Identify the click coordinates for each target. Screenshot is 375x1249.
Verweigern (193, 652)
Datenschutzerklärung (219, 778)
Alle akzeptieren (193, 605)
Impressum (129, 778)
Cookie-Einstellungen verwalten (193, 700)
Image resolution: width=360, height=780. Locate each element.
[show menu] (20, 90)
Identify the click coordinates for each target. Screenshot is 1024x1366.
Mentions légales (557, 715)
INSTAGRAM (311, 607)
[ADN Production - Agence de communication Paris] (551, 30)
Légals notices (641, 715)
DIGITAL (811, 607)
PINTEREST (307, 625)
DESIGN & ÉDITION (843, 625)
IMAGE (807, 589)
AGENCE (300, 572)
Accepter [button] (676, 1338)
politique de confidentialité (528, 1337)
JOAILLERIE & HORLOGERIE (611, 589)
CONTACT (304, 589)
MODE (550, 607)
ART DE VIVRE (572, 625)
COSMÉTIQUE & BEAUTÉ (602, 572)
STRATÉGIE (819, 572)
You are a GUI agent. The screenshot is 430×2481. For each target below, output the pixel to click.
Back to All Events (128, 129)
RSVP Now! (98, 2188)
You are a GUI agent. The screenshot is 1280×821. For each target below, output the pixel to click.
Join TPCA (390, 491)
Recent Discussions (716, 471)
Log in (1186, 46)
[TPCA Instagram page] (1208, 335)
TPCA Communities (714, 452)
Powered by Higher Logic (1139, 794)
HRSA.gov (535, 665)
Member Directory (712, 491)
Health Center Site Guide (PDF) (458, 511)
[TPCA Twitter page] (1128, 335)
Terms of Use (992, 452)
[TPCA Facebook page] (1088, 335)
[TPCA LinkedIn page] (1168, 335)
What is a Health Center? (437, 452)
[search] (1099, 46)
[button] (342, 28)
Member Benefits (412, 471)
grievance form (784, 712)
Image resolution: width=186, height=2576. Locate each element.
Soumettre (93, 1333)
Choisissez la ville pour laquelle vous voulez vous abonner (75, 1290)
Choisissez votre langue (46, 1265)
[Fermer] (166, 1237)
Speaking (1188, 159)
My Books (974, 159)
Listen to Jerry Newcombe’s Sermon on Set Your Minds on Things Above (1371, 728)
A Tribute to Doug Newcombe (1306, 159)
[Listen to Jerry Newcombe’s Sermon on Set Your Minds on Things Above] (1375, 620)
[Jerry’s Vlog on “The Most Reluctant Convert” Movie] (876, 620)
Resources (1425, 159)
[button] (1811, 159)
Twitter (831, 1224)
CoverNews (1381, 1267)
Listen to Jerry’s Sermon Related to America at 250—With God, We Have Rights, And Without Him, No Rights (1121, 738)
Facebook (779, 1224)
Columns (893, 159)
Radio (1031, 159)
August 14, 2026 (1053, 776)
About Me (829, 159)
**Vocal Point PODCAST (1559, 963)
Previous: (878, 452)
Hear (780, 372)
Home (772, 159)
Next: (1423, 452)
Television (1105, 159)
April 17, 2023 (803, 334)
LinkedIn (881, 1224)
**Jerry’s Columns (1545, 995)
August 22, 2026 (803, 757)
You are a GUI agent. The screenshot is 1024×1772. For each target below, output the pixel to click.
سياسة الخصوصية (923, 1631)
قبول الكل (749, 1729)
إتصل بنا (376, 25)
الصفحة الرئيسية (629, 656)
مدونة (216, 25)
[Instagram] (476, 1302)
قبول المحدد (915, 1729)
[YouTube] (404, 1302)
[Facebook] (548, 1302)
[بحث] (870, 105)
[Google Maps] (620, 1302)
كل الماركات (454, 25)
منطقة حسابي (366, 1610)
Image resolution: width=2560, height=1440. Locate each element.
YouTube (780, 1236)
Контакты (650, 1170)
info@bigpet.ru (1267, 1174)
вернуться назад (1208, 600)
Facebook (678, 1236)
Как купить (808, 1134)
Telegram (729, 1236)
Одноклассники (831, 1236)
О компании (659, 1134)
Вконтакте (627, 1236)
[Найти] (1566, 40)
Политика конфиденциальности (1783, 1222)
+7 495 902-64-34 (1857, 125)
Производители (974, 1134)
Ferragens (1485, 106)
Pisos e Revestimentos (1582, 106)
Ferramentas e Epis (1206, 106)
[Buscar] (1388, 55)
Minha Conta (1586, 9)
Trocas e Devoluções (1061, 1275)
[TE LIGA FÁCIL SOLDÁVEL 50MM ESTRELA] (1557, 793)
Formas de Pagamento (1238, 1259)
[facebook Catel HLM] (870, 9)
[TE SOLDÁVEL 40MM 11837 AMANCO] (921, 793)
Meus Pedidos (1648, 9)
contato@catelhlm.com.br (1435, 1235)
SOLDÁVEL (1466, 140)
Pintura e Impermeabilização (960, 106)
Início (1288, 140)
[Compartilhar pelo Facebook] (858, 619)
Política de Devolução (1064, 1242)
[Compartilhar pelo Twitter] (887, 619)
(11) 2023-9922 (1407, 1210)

========================================================================

Print all the data exactly as shown above.

Response box »
Identify the click coordinates for each target. Screenshot is 375x1249.
Verweigern (193, 652)
Datenschutzerklärung (219, 778)
Alle akzeptieren (193, 605)
Impressum (129, 778)
Cookie-Einstellungen verwalten (193, 700)
Image resolution: width=360, height=780. Locate each element.
[show menu] (20, 90)
Identify the click coordinates for each target. Screenshot is 1024x1366.
Mentions légales (557, 715)
INSTAGRAM (311, 607)
[ADN Production - Agence de communication Paris] (551, 30)
Légals notices (641, 715)
DIGITAL (811, 607)
PINTEREST (307, 625)
DESIGN & ÉDITION (843, 625)
IMAGE (807, 589)
AGENCE (300, 572)
Accepter [button] (676, 1338)
politique de confidentialité (528, 1337)
JOAILLERIE & HORLOGERIE (611, 589)
CONTACT (304, 589)
MODE (550, 607)
ART DE VIVRE (572, 625)
COSMÉTIQUE & BEAUTÉ (602, 572)
STRATÉGIE (819, 572)
You are a GUI agent. The screenshot is 430×2481. For each target below, output the pixel to click.
Back to All Events (128, 129)
RSVP Now! (98, 2188)
You are a GUI agent. The screenshot is 1280×821. For each target below, output the pixel to click.
Join TPCA (390, 491)
Recent Discussions (716, 471)
Log in (1186, 46)
[TPCA Instagram page] (1208, 335)
TPCA Communities (714, 452)
Powered by Higher Logic (1139, 794)
HRSA.gov (535, 665)
Member Directory (712, 491)
Health Center Site Guide (PDF) (458, 511)
[TPCA Twitter page] (1128, 335)
Terms of Use (992, 452)
[TPCA Facebook page] (1088, 335)
[TPCA LinkedIn page] (1168, 335)
What is a Health Center? (437, 452)
[search] (1099, 46)
[button] (342, 28)
Member Benefits (412, 471)
grievance form (784, 712)
Image resolution: width=186, height=2576. Locate each element.
Soumettre (93, 1333)
Choisissez la ville pour laquelle vous voulez vous abonner (75, 1290)
Choisissez votre langue (46, 1265)
[Fermer] (166, 1237)
Speaking (1188, 159)
My Books (974, 159)
Listen to Jerry Newcombe’s Sermon on Set Your Minds on Things Above (1371, 728)
A Tribute to Doug Newcombe (1306, 159)
[Listen to Jerry Newcombe’s Sermon on Set Your Minds on Things Above] (1375, 620)
[Jerry’s Vlog on “The Most Reluctant Convert” Movie] (876, 620)
Resources (1425, 159)
[button] (1811, 159)
Twitter (831, 1224)
CoverNews (1381, 1267)
Listen to Jerry’s Sermon Related to America at 250—With God, We Have Rights, And Without Him, No Rights (1121, 738)
Facebook (779, 1224)
Columns (893, 159)
Radio (1031, 159)
August 14, 2026 (1053, 776)
About Me (829, 159)
**Vocal Point PODCAST (1559, 963)
Previous: (878, 452)
Hear (780, 372)
Home (772, 159)
Next: (1423, 452)
Television (1105, 159)
April 17, 2023 (803, 334)
LinkedIn (881, 1224)
**Jerry’s Columns (1545, 995)
August 22, 2026 (803, 757)
You are a GUI agent. The screenshot is 1024×1772. For each target below, output the pixel to click.
سياسة الخصوصية (923, 1631)
قبول الكل (749, 1729)
إتصل بنا (376, 25)
الصفحة الرئيسية (629, 656)
مدونة (216, 25)
[Instagram] (476, 1302)
قبول المحدد (915, 1729)
[YouTube] (404, 1302)
[Facebook] (548, 1302)
[بحث] (870, 105)
[Google Maps] (620, 1302)
كل الماركات (454, 25)
منطقة حسابي (366, 1610)
Image resolution: width=2560, height=1440. Locate each element.
YouTube (780, 1236)
Контакты (650, 1170)
info@bigpet.ru (1267, 1174)
вернуться назад (1208, 600)
Facebook (678, 1236)
Как купить (808, 1134)
Telegram (729, 1236)
Одноклассники (831, 1236)
О компании (659, 1134)
Вконтакте (627, 1236)
[Найти] (1566, 40)
Политика конфиденциальности (1783, 1222)
+7 495 902-64-34 (1857, 125)
Производители (974, 1134)
Ferragens (1485, 106)
Pisos e Revestimentos (1582, 106)
Ferramentas e Epis (1206, 106)
[Buscar] (1388, 55)
Minha Conta (1586, 9)
Trocas e Devoluções (1061, 1275)
[TE LIGA FÁCIL SOLDÁVEL 50MM ESTRELA] (1557, 793)
Formas de Pagamento (1238, 1259)
[facebook Catel HLM] (870, 9)
[TE SOLDÁVEL 40MM 11837 AMANCO] (921, 793)
Meus Pedidos (1648, 9)
contato@catelhlm.com.br (1435, 1235)
SOLDÁVEL (1466, 140)
Pintura e Impermeabilização (960, 106)
Início (1288, 140)
[Compartilhar pelo Facebook] (858, 619)
Política de Devolução (1064, 1242)
[Compartilhar pelo Twitter] (887, 619)
(11) 2023-9922 (1407, 1210)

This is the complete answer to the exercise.